Il ne convient guère d’approfondir l’âme de ce poète. Mieux vaut s’arrêter à son œuvre : un royaume des fées où l’on se voue à des entreprises morales (ou prétendues telles), à travers des tableaux qui ne le sont pas toujours, ainsi peut-elle se définir. Les images brutales ou voluptueuses se mêlent aux prédications édifiantes, mais c’est un étrange prédicateur que ce poète qui ne s’attendrit le plus souvent que sur la volupté. Cependant, il a sur l’amour toute une pure envolée de vers resplendissants, par exemple dans ses Hymnes à l’Amour et à la Beauté, dans le Prothalamion composé pour sa belle épousée.
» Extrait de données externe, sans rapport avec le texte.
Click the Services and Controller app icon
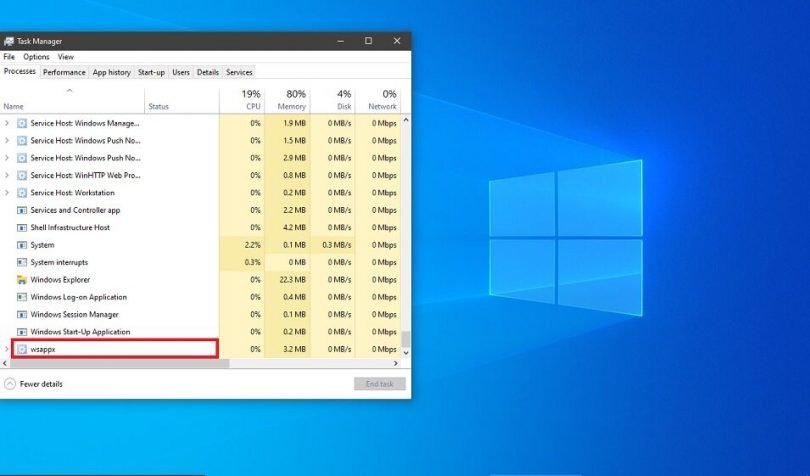This screenshot has width=810, height=476. tap(22, 210)
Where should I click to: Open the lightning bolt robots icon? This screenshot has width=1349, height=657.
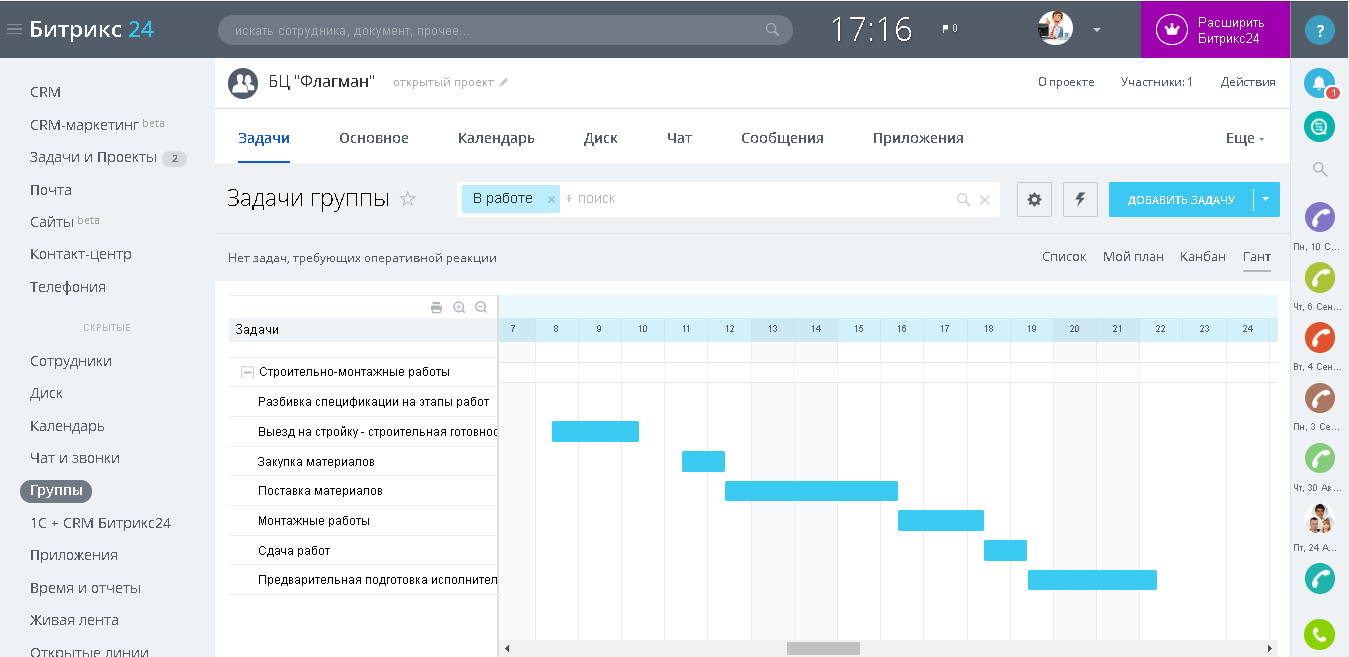coord(1080,199)
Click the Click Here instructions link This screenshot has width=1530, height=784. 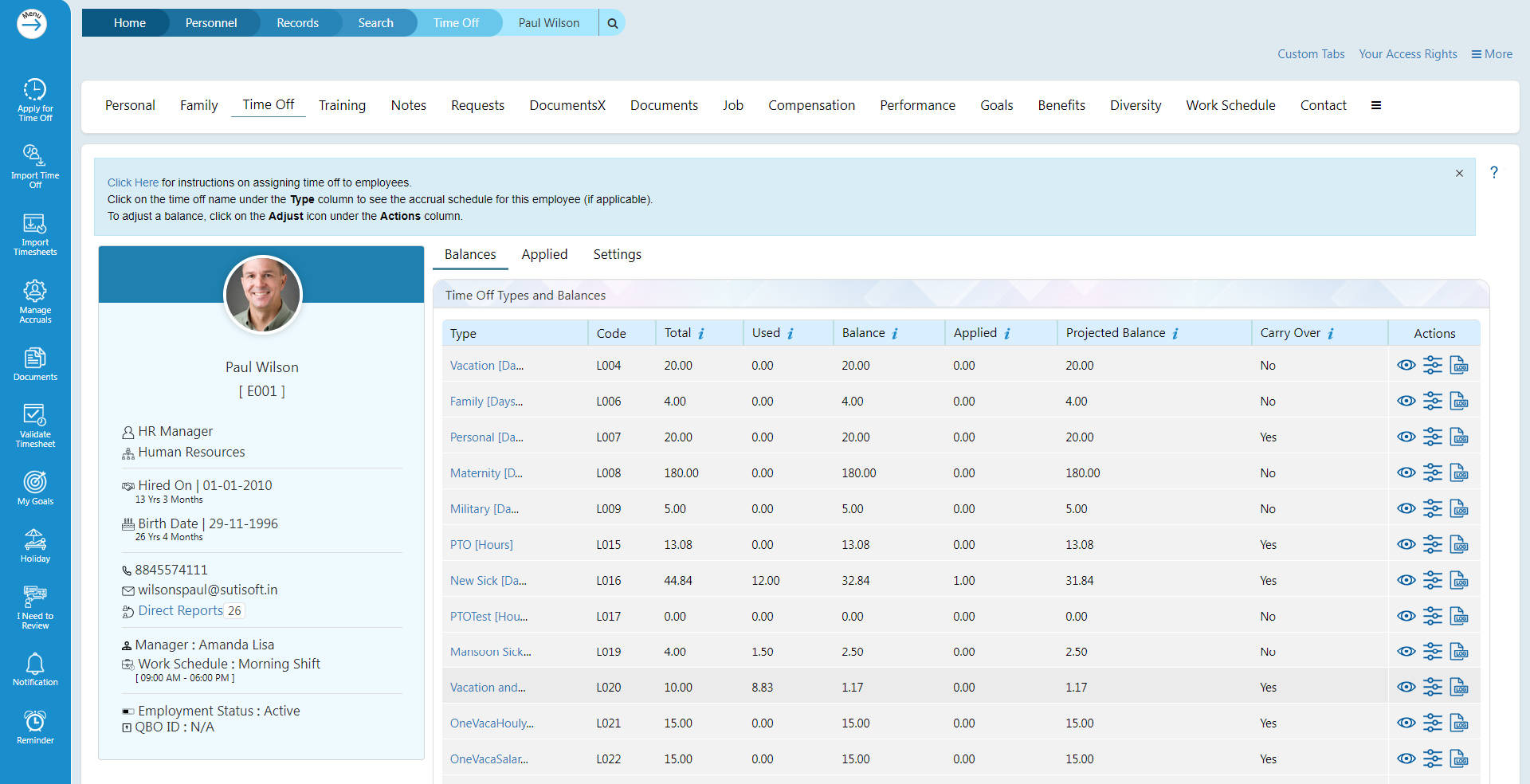click(x=132, y=182)
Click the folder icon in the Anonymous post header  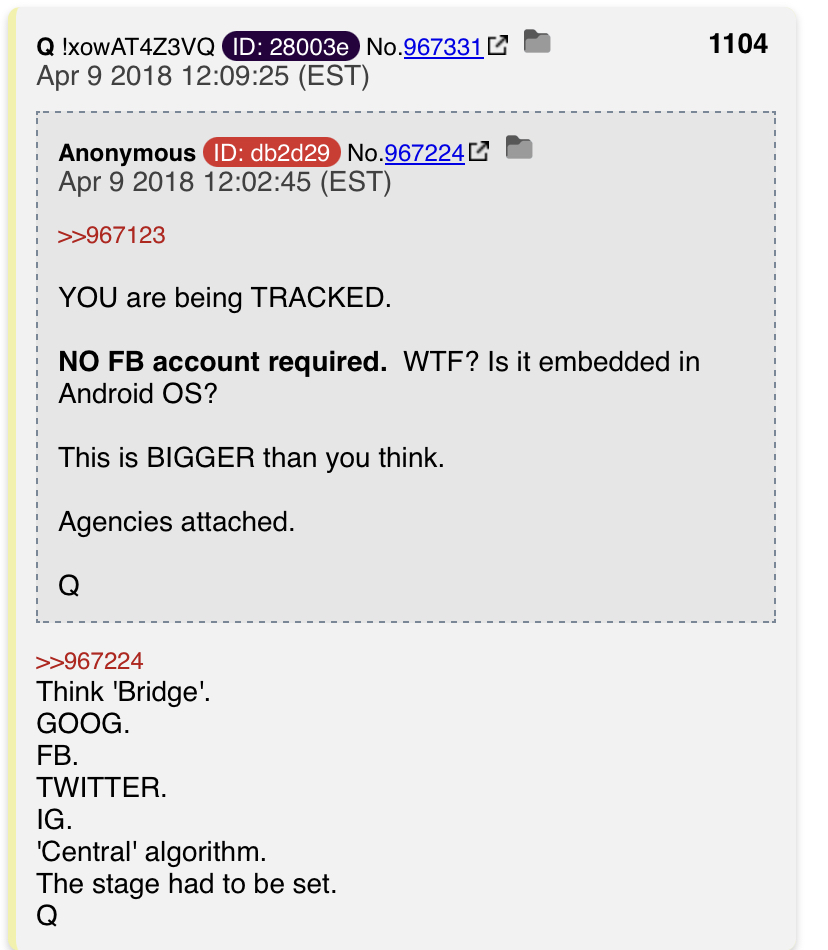[x=518, y=147]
Le je ne sais quoi d’éclatant et d’impalpable, de musical et de fluidique, par où la poésie se révèle poésie, n’a jamais été plus merveilleusement présent que dans certaines strophes ou dans certains vers de son œuvre.

En somme, le poème de la Reine des fées est plus beau, plus glorieux, quand il se dégage des scories de la polémique, et quand les strophes bruissent doucement, comme le murmure des fontaines chantantes ou le frémissement de feuillages embaumés, dont Spenser sut parler avec des accents immortels.